Le temps de patrouiller autour du stade, sans connaître notre ennemi ni son intention, des collègues en civil me barrent l’accès. L’un d’eux me dévisage, osant à peine évoquer un doute sur ma qualité de policier. Une atmosphère apocalyptique règne : personne n’a plus confiance en personne, et nous guettons le moindre bruit ou élément suspect. Je reconnais le présentateur du JT, présent sur les lieux pour regarder le match. Il ne comprend pas et souhaite des éclaircissements. Je reste silencieux, et lui conseille de fuir. Pour des terroristes, il pourrait constituer une cible symbolique. Il me rétorque : « Pour vous, c’est donc avéré, c’est bien une attaque terroriste ? » Avant de trouver mes mots, il reçoit sur son mobile l’information que le président de la République a été évacué et qu’il va s’exprimer de façon imminente.

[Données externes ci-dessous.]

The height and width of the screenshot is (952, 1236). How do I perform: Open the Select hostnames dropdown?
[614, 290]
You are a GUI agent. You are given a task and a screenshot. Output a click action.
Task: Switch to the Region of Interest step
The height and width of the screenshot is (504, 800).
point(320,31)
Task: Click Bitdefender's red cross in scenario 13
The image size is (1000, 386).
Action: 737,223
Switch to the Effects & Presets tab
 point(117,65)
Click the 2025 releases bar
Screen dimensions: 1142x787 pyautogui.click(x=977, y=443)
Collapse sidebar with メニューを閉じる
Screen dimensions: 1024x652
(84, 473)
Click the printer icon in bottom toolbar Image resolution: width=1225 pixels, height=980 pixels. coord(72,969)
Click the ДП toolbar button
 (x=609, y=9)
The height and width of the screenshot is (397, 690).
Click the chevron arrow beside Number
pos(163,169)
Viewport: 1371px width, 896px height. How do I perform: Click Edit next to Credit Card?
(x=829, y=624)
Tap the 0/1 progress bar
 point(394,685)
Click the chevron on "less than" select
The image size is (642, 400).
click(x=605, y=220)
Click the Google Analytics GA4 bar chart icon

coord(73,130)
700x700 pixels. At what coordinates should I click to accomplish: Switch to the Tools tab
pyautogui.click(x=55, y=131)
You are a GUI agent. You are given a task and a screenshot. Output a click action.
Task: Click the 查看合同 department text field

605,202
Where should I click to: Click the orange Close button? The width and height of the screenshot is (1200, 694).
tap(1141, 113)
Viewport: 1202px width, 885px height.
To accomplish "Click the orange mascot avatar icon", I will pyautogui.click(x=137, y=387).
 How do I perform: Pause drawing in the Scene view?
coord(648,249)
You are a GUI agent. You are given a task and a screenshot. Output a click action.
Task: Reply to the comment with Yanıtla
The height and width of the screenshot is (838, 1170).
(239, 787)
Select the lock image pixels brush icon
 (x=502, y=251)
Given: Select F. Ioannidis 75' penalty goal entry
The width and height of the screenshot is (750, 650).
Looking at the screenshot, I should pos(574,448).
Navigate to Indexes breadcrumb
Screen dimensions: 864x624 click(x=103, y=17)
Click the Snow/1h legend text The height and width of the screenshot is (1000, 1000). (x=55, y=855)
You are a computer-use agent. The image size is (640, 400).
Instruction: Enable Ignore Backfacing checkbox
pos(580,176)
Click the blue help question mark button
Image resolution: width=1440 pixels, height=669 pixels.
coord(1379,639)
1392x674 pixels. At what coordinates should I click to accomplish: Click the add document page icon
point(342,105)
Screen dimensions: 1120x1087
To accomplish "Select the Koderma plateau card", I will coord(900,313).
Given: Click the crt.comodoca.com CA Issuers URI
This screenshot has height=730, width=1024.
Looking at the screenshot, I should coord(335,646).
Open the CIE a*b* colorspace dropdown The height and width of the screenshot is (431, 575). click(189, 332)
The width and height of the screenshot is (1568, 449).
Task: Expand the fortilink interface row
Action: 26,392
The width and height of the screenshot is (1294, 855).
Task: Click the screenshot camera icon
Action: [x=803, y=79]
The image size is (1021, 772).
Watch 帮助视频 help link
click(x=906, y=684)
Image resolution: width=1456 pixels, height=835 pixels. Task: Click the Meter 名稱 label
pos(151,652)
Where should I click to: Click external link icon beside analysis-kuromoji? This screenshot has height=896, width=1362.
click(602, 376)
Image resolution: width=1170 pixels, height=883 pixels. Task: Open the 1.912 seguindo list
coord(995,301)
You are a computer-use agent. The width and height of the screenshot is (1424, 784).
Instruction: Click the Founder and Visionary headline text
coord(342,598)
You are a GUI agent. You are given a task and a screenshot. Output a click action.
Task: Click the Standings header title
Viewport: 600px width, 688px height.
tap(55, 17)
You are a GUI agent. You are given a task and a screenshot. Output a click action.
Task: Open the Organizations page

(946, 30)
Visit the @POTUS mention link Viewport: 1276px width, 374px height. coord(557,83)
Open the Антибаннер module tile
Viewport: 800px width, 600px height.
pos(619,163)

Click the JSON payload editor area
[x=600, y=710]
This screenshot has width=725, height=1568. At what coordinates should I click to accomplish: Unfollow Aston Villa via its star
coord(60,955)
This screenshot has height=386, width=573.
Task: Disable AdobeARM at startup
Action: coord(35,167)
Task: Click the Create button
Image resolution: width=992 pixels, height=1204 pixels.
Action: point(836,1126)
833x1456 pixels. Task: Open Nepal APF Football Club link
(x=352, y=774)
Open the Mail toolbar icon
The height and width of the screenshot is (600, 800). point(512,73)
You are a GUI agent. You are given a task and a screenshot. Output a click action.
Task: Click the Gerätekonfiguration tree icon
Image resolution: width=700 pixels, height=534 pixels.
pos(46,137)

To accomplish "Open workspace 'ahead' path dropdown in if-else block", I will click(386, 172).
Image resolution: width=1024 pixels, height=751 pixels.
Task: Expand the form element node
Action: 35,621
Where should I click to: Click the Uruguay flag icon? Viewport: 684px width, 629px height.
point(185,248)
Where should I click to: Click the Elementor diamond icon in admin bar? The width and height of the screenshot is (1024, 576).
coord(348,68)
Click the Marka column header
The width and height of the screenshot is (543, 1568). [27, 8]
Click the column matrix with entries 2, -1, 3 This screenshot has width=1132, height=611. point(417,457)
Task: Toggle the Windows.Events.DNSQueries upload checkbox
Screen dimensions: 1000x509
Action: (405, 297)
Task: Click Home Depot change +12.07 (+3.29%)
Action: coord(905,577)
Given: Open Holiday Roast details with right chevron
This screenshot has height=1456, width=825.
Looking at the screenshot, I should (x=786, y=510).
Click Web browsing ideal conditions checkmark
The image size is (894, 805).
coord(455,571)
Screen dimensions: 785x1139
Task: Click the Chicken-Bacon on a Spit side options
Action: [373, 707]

Je sillonne les lieux, et aperçois derrière moi, parmi les 80 000 spectateurs et les milliers de policiers présents, le préfet de Seine-Saint-Denis. Il me reconnaît, et vient vers moi. Je lui signifie être armé et doté d’une protection, que je me propose de mettre à sa disposition. Il décline, avançant qu’il avait suffisamment vécu, et que je devais par contre avoir quelques belles années à vivre devant moi. Je le guide néanmoins dans les rues de la Plaine Saint-Denis, en le suivant comme son ombre. Rien n’indique que les terroristes aient été neutralisés en totalité.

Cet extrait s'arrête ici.